We arrived to JFK from Rome among a few dozens of Russian refugees, on May 8, 1980, around 5pm. By the time we got out of the airport with white Alien cards in hand – our first official US documents, it was dark, drizzling and spooky. Everything was foreign and unfamiliar, spiced by a sharp sense of not belonging. Luckily, to my big surprise, a very Jewish looking guy, whom I have never seen before, waved and smiled at us and took us to Brooklyn. For the next couple of weeks, we slept on a floor of his one bedroom apartment, which he shared with his wife and two sons of same age as our boys (12 and 8), before we found our own place. My husband met that family once before in Moscow, a few months earlier, by mere accident, at their farewell party as a friend of a friend of a friend.

Brighton Beach Avenue deafened me with its subway roar and stunned with its ugliness. Fire escapes outside of buildings looked so intimidating and grotesque that it hurt my eyes. The asphalt playground behind a tall chain link fence that looked like a zoo cage but without a shred of green, made my heart sink. “How could I bring my family, my kids to this disgusting rotten place?” The America of my dream looked very different, albeit, I did not know exactly how, yet different.
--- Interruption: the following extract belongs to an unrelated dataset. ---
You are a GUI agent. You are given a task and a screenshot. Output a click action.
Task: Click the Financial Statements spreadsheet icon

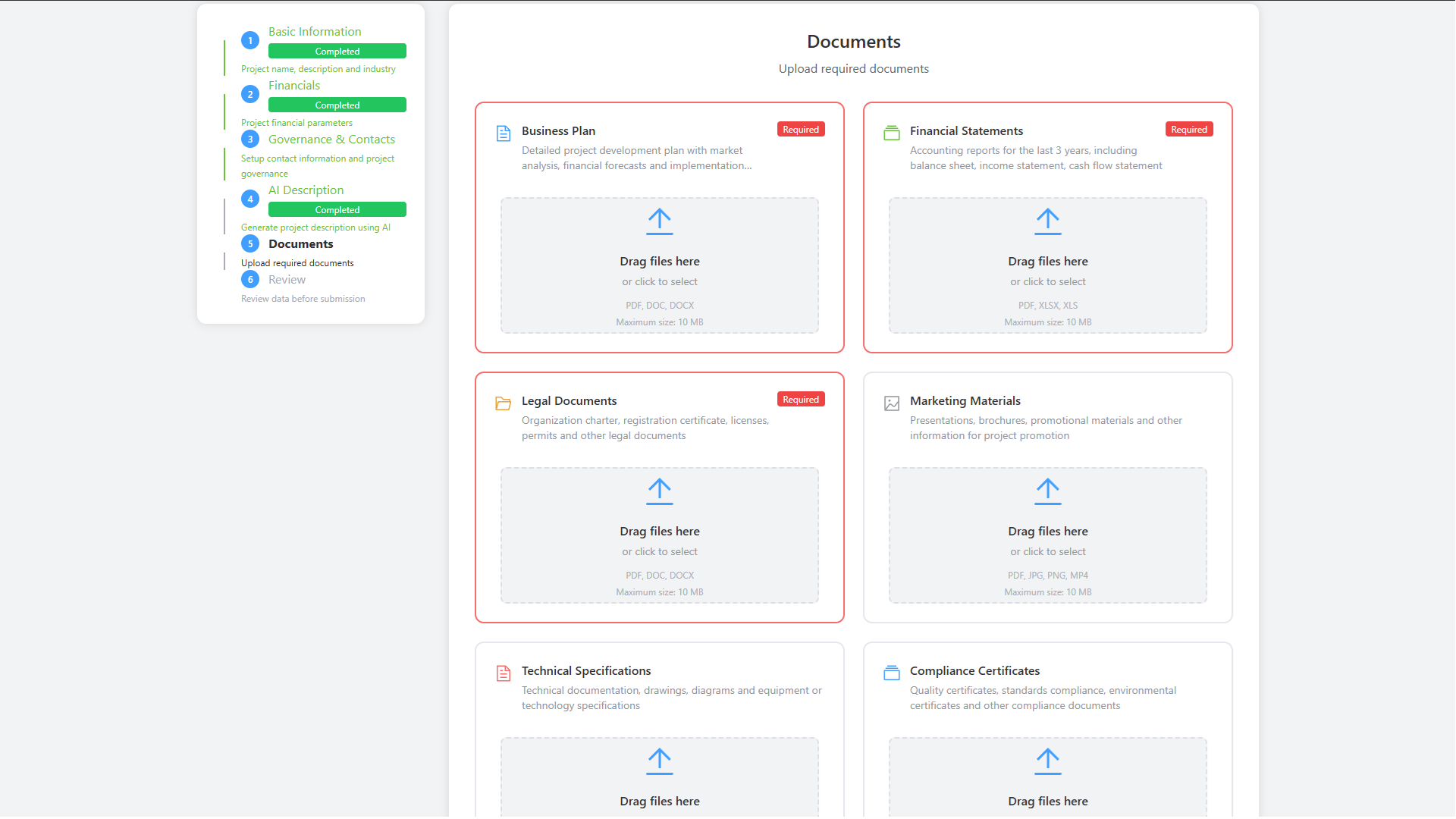coord(891,132)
The next day happened to be my 36th Birthday. I was not particularly eager to go outside into that monstrosity, but my hostess, very energetic and determine woman, literally pushed me out into the direction of a local supermarket. My first impression was that it would take me a lifetime to learn all those numerous products on the shelves in their boxes, jars, bottles and packages. However, a familiar Russian “mat” (swear ward) coming from the next isle sobered me quickly and brought back to the fact of life, namely my first American grocery shopping experience. The day was warm and sunny and the view of the ocean, wide sandy beach and endless boardwalk somehow reconciled me to my new reality. That our first American summer we spent mostly on the beach, which proved to be very therapeutic. If not for swimming and sun bathing, our long and often humiliating appointments in such bleak places as Social Security Office, Immigration and Naturalization, Food Stamps and so on would be unbearable.
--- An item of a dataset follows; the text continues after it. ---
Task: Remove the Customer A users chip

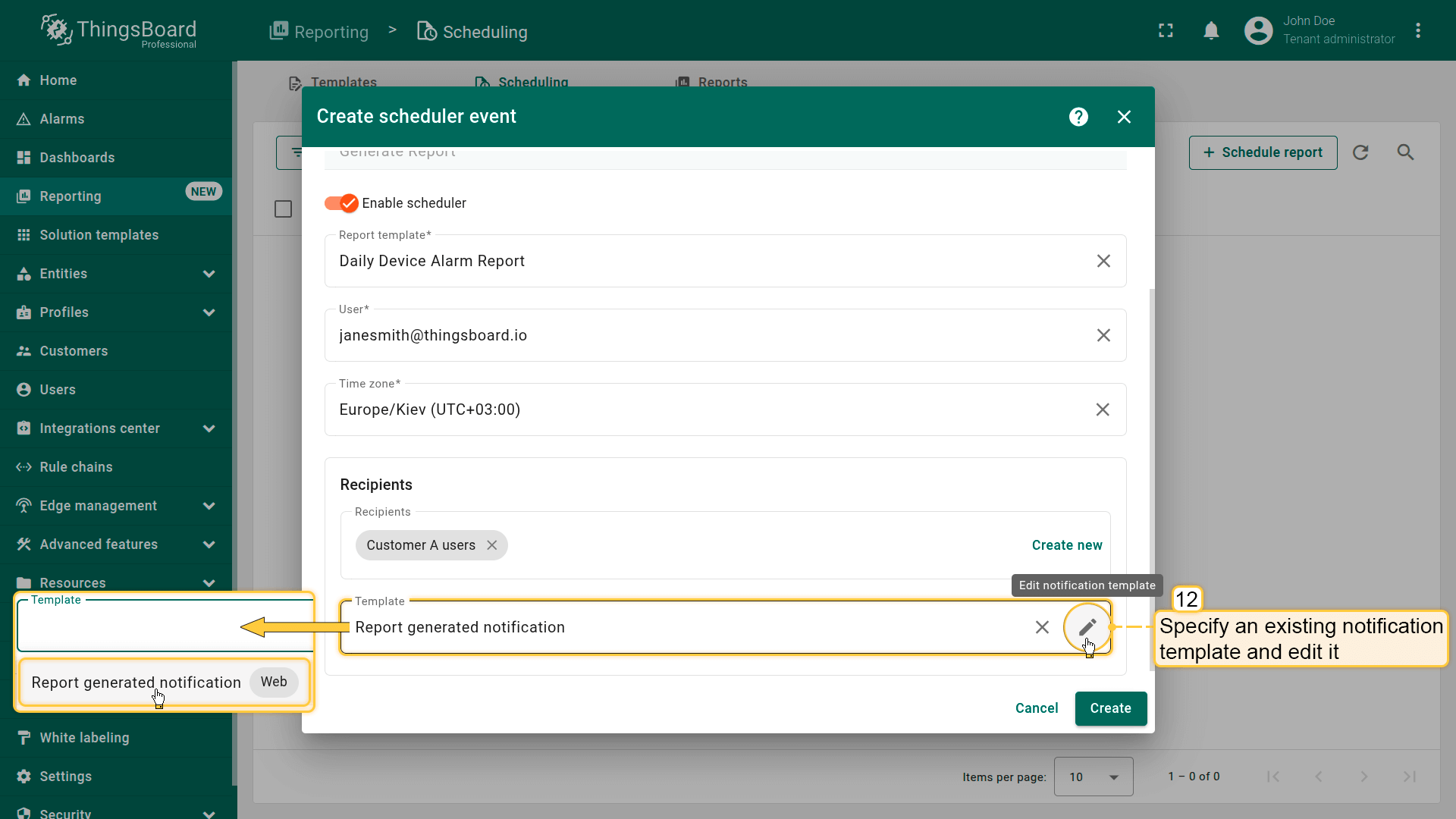Action: [492, 545]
I remember our first trip to Manhattan as if it was yesterday. Provided with a subway map, we arrived to Nyana at Union Square for a family interview with no problem. In two seconds, it became obvious that we were in need of an interpreter. My school and collage English was dead and forgotten. Straining every nerve to listen closely I still heard nothing but an inarticulate noise. To be honest, it was somewhat expected and yet very disappointing discovery. When we finally got out, everything looked unrecognizably different and it took us a while to find the subway station in 100 yards distance. There was a big subway map on a wall. All those muddled multi color lines and numbers seemed so bizarre comparing to well-known radial-circle system of Moscow Metro that I froze in front of it unable to move. As soon as I utter the magical word, “Brooklyn,” a kind Samaritan came to our rescue. Instead of simply showing us where to go, he broke out into a lecture on the NYC subway system, which would have done us good if we could only understand. He spoke slowly and very loud as people usually do addressing foreigners. We just stood there like dummies feeling degraded. The level of our ignorance was beyond his comprehension. After at least five minutes of the futile eloquence, he finally pointed to the sign above our heads: “To Brooklyn” and we parted with a sigh of relief. 
Nevertheless, by the Labor Day my husband and I found jobs and the kids went to school. Since then, I mastered my knowledge of Manhattan by walking it from South to North, and from East to West and falling in love in a process. I have been through cultural and linguistic shocks, and professional and personal turmoil such as death of my parents back in Russia, new house, divorce, mortgage, commute, hardship, chronic and incurable illness, disability, retirement, college (in that order), marriage of one son that produced four wonderful grand-children and traveling abroad with the other. Now my sons and I live in the three different states: New York, California and Florida leading different lives and seeing each other once or twice a year. What unites us, besides the cell phone and the Internet, is the big love we feel for this great country, which welcomes and assists everyone who is not afraid of the difficulties and hard work.